I'll try and make this as simple as I can. There are three computers that I'm trying to network (printer, file sharing, etc.). Computer 1 and Computer 2 are running Windows 7 32-bit. These are both new Dell computers. Computer 3 is an older Dell running Windows XP Professional.
So, I'm having two problems.

Problem 1:
Computer 1 and Computer 2 are both running an identical software program. I need to have Computer 2 save any data changes onto Computer 1. I'm not sure how to do this. Networking the two together is not an issue. They "see" each other. I just don't want Computer 2 to use its own hard drive to save data (for security reasons). Computer 1 cannot access Computer 2's files but Computer 2 can access Computer 1's files, which is odd.
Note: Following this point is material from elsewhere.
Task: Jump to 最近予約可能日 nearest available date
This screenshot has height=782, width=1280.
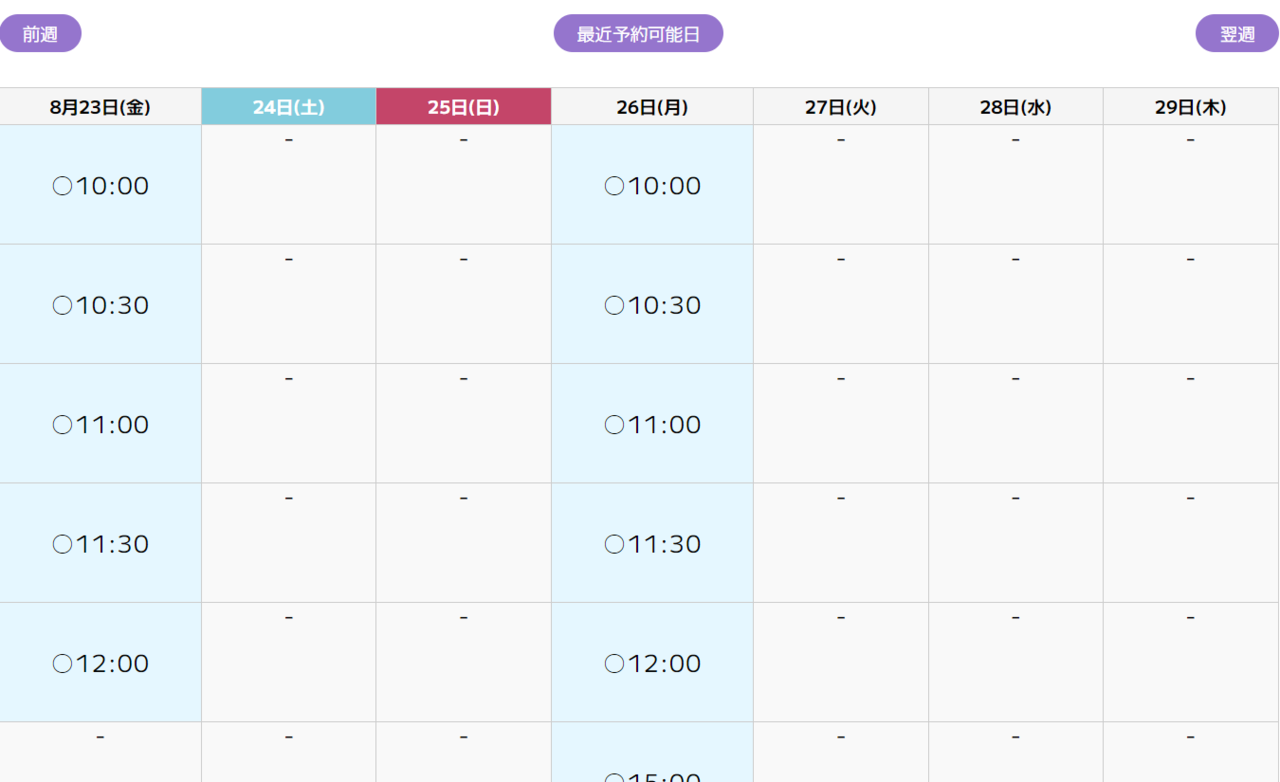Action: 638,34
Problem 2: Computer 1 is hooked up to 2 printers. They are both shared with Computer 2 and Computer 2 can print anything I need it to. Computer 3 does not recognize any printers hooked up to Computer 1, even though they are shared in the network.

Things I'm fairly sure I've done correctly:
-set all 3 computers to the default "WORKGROUP"
-updated all printer drivers on all computers (but perhaps I'm doing that incorrectly?)
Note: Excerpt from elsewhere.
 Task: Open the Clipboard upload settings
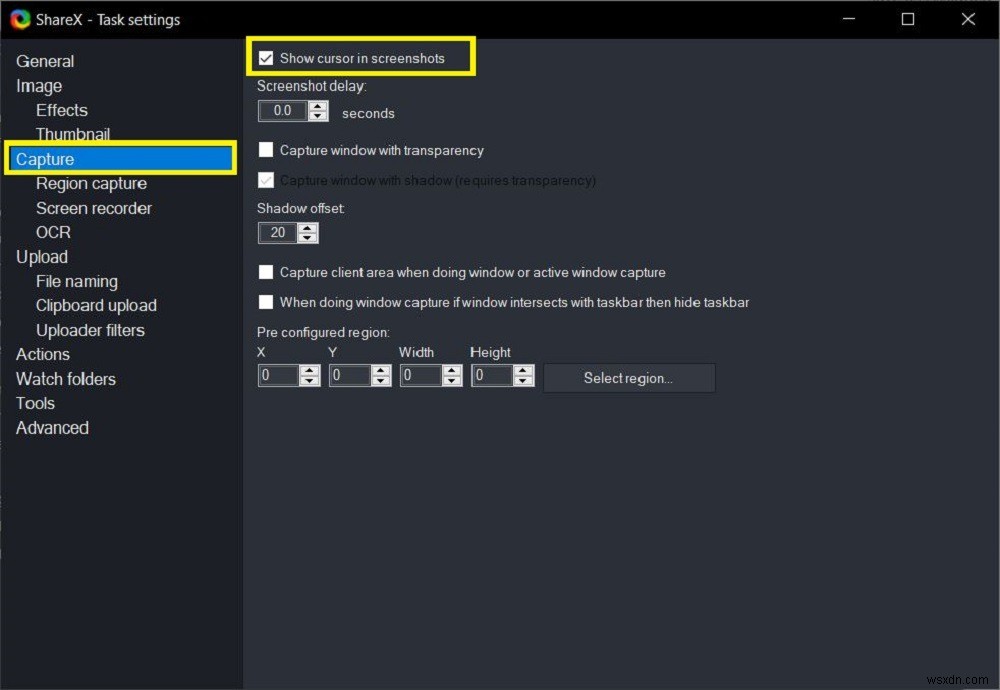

Any help on any of this would be great.


----------



## Rockn (Jul 29, 2001)

Unless this is a network capable application it will never work the way you want.


----------



## kalikalaloi (Jan 9, 2012)

It is a network capable application. It was set up to work with two computers with Windows XP. I know it is possible, but I just don't know how to do it.


----------



## ChRoNo16 (May 30, 2005)

what program is it?


----------



## kalikalaloi (Jan 9, 2012)

WritePad


----------



## Rockn (Jul 29, 2001)

Have you read the documentation for this software to get it set up properly on a workgroup type of network? In most of these types of apps there is a client and server setup and you have to designate one computer as the server.


----------